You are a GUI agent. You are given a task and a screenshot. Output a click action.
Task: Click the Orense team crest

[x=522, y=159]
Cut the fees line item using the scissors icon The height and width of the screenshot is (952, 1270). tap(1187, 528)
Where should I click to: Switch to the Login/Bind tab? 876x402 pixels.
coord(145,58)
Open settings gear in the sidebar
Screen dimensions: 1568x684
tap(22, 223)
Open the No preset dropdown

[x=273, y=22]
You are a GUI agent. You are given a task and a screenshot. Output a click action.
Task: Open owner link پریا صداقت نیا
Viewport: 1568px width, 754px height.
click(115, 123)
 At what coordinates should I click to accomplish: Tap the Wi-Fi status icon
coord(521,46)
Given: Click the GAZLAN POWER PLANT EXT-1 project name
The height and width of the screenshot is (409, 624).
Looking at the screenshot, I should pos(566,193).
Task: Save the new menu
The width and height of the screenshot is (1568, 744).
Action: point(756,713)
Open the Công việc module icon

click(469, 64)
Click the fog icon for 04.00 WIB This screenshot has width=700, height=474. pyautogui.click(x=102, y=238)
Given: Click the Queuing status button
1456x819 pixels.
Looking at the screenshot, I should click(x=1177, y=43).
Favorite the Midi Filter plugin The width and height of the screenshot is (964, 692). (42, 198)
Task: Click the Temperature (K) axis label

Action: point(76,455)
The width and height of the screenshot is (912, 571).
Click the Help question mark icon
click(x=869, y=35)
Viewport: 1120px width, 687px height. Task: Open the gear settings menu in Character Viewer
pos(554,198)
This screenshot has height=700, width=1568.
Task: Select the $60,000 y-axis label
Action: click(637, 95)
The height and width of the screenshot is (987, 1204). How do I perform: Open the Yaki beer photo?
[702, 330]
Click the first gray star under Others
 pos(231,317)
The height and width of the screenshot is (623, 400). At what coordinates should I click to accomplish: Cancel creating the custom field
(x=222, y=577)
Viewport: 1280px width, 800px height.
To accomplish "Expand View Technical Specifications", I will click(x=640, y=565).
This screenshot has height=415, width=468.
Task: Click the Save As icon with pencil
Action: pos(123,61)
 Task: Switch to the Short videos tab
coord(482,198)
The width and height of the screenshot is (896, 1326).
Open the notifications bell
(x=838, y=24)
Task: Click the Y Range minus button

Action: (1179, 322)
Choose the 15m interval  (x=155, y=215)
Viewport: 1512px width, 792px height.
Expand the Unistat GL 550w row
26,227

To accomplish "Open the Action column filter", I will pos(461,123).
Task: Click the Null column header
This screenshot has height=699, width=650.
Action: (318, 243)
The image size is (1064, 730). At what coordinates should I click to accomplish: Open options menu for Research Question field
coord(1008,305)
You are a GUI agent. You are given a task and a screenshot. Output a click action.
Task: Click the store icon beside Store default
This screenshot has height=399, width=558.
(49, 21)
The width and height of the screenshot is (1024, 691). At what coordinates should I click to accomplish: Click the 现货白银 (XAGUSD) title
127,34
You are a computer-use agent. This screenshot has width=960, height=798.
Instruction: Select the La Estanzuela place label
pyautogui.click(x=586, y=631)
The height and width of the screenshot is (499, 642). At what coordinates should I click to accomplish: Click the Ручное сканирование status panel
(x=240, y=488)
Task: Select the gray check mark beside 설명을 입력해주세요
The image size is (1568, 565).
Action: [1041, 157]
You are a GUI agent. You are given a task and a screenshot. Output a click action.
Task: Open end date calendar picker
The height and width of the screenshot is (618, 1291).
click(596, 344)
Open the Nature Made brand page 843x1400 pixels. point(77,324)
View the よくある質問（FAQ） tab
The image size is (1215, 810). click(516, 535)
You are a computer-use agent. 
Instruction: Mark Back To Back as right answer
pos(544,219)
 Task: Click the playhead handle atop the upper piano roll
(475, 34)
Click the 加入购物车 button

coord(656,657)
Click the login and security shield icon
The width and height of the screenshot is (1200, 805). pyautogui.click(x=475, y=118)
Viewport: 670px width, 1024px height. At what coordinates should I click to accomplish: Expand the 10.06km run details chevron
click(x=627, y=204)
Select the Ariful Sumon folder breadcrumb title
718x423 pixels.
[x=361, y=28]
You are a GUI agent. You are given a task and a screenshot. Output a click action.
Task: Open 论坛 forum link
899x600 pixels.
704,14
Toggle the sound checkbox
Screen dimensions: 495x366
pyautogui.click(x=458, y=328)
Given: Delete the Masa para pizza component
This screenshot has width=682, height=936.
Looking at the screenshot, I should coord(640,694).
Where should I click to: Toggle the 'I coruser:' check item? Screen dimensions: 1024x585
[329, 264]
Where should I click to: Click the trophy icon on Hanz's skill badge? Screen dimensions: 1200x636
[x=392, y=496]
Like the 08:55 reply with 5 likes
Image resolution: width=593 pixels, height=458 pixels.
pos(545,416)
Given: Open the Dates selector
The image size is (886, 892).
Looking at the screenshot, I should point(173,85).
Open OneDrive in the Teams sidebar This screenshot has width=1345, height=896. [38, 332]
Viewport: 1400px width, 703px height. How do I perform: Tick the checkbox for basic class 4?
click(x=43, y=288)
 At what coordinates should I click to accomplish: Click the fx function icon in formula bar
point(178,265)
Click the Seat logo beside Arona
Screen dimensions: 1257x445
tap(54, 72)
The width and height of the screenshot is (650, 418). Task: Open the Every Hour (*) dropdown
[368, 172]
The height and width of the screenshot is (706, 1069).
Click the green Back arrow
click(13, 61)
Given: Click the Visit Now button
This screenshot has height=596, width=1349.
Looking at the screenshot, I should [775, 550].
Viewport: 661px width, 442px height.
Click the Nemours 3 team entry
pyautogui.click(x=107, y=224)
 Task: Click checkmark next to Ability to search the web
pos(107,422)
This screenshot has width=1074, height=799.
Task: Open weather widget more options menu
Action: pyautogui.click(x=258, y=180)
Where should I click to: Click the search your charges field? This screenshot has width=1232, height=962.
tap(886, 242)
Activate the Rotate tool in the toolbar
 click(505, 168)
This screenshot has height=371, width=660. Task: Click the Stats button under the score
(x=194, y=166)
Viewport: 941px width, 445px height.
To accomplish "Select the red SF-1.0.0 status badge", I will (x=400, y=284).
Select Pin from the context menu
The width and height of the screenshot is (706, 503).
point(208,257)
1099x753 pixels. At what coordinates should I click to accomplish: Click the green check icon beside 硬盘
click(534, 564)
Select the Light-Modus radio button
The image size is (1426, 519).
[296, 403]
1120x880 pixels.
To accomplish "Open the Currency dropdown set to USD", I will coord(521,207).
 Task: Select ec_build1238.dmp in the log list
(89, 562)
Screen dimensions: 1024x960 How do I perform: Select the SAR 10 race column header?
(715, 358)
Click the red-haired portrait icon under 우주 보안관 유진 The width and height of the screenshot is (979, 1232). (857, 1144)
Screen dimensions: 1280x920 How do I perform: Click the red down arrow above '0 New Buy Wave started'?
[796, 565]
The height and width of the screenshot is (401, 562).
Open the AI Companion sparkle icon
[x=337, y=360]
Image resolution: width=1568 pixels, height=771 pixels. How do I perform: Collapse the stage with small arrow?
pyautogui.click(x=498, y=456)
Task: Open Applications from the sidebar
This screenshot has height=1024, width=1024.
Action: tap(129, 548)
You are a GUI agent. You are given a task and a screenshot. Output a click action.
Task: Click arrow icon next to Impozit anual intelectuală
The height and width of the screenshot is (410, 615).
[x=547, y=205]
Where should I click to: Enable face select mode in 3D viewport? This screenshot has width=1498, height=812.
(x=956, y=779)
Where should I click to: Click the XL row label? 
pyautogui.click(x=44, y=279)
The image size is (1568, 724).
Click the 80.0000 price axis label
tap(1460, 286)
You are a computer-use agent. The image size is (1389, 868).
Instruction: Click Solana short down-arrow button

□ □ □

TASK GOAL =>
Wherever a line of the records above contains the string "computer", copy that line out.

YOUR RESPONSE =>
You are a computer-use agent. This screenshot has width=960, height=798.
You are a computer-use agent. 
You are a computer-use agent. The image size is (1389, 868).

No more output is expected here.